(Extracted data entries)

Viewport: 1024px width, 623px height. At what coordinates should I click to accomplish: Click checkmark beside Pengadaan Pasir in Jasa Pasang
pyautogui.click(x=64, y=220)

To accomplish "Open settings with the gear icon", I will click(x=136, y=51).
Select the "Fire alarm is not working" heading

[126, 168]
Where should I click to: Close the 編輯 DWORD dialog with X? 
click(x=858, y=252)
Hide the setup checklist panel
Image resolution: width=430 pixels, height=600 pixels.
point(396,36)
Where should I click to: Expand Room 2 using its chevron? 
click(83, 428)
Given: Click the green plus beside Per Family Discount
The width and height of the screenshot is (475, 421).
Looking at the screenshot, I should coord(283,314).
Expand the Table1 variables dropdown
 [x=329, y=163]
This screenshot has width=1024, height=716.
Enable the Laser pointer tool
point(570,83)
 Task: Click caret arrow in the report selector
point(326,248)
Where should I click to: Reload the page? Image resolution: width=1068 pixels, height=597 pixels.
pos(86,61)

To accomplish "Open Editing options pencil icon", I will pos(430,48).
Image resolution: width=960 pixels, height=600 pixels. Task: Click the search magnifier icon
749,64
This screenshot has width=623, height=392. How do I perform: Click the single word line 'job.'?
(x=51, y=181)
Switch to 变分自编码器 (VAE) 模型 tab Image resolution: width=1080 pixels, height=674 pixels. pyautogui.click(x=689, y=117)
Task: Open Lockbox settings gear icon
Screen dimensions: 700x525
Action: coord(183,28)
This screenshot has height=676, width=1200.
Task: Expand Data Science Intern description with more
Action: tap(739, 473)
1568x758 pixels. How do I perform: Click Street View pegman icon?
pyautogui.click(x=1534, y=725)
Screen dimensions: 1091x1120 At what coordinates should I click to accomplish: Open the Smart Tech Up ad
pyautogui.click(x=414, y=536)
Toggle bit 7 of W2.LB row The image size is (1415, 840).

◆ PROBLEM TO SOLVE
In this exercise, you retype all of the data exactly as it appears above.

◆ FINAL ANSWER
Viewport: 1024px width, 623px height. At what coordinates should I click to accomplish: Click checkmark beside Pengadaan Pasir in Jasa Pasang
pyautogui.click(x=64, y=220)

To accomplish "Open settings with the gear icon", I will click(x=136, y=51).
Select the "Fire alarm is not working" heading

[126, 168]
Where should I click to: Close the 編輯 DWORD dialog with X? 
click(x=858, y=252)
Hide the setup checklist panel
Image resolution: width=430 pixels, height=600 pixels.
point(396,36)
Where should I click to: Expand Room 2 using its chevron? 
click(83, 428)
Given: Click the green plus beside Per Family Discount
The width and height of the screenshot is (475, 421).
Looking at the screenshot, I should coord(283,314).
Expand the Table1 variables dropdown
 [x=329, y=163]
This screenshot has width=1024, height=716.
Enable the Laser pointer tool
point(570,83)
 Task: Click caret arrow in the report selector
point(326,248)
Where should I click to: Reload the page? Image resolution: width=1068 pixels, height=597 pixels.
pos(86,61)

To accomplish "Open Editing options pencil icon", I will pos(430,48).
Image resolution: width=960 pixels, height=600 pixels. Task: Click the search magnifier icon
749,64
This screenshot has width=623, height=392. How do I perform: Click the single word line 'job.'?
(x=51, y=181)
Switch to 变分自编码器 (VAE) 模型 tab Image resolution: width=1080 pixels, height=674 pixels. pyautogui.click(x=689, y=117)
Task: Open Lockbox settings gear icon
Screen dimensions: 700x525
Action: coord(183,28)
This screenshot has height=676, width=1200.
Task: Expand Data Science Intern description with more
Action: tap(739, 473)
1568x758 pixels. How do I perform: Click Street View pegman icon?
pyautogui.click(x=1534, y=725)
Screen dimensions: 1091x1120 At what coordinates should I click to accomplish: Open the Smart Tech Up ad
pyautogui.click(x=414, y=536)
Toggle bit 7 of W2.LB row The image size is (1415, 840).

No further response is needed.